Brand new to the forum, but I am on several other Jeep, motorcycle, photography, etc., forums.  Haven't been on the slopes in 5 years since a ski accident at Blue Mountain. I NEED to get going again (Not to mention my g/f boards sooooo I'll be heading to the slopes often and rental gear just isn't cool!).

I'm looking for the following:

*Pair of skis:* 160-180cm (I am 6'4", 165lbs, and have about 6 years experience in PA.) - prefer shaped skis please!
*Bindings:* Preferably mounted already
*Pair of boots:* Mens size 9.5-12 boots (varies on brand)
*Poles:* Whatever length I need for the above deal

Brand preferences are: Salomon, Rossingol, Head, Atomic, Elan, K2, Dynastar, etc. - something decent.  I'm looking to spend LESS than $400 total.  Used gear is fine obviously.  I am located in Exton, PA near West Chester and travel Center City Philly, Brick Township, NJ, Maryland, Delaware, etc., so could meet up half way or something depending.  I prefer in person pickup versus shipping, but do have a PayPal account if the need arises.

Thanks so much!


----------



## RootDKJ (Sep 10, 2010)

Hey, I'm a Blue regular also, so welcome to AZ.  Under $400 might be tough, but I'd suggest checking out Nestors ski swap sale.  I'll get that date.  Just a suggestion, spend a little time and coin on boots.  Getting the right boot for your foot shape is so important.  Check out Craigslist, or maybe http://www.geartrade.com for skis and poles.


----------



## RootDKJ (Sep 10, 2010)

Nestors used ski sale starts on 9/24 at 5pm and runs until 9/26.


----------



## wa-loaf (Sep 12, 2010)

Take $300 and buy good boots.

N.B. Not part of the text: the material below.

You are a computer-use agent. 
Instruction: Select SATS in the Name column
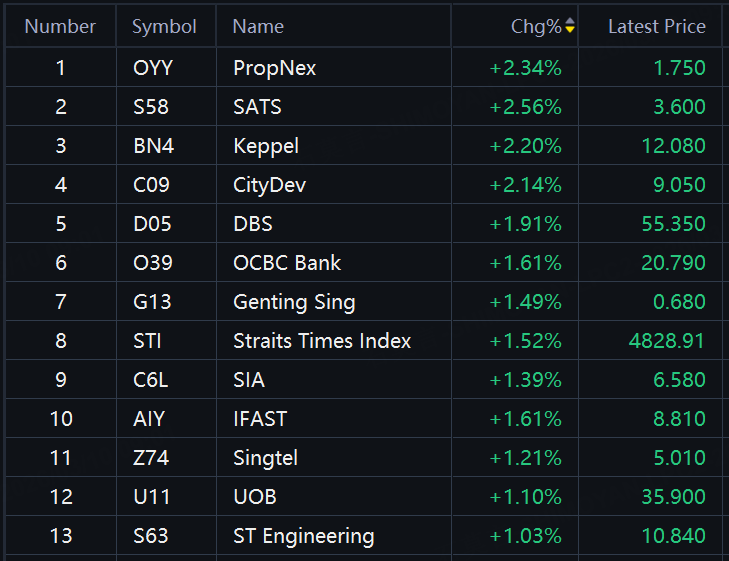257,107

Rent skis for the rest of the season. Buy skis next year.


----------



## Trekchick (Sep 13, 2010)

What strikes me on this OP is that the range in size is quite large in both the skis and boots.
Whatever you do, make sure that you get the right size.  
A bargain is not a bargain if it doesn't fit.


----------



## bigbog (Sep 13, 2010)

my $.01,
Ditto on the boots-theme...and you might wanna shoot up into central-to-northern NewEngland to hit one or more demo days.  Shops(ski salespeople/bootfitters) are all open since Columbus Day wkend up here....


----------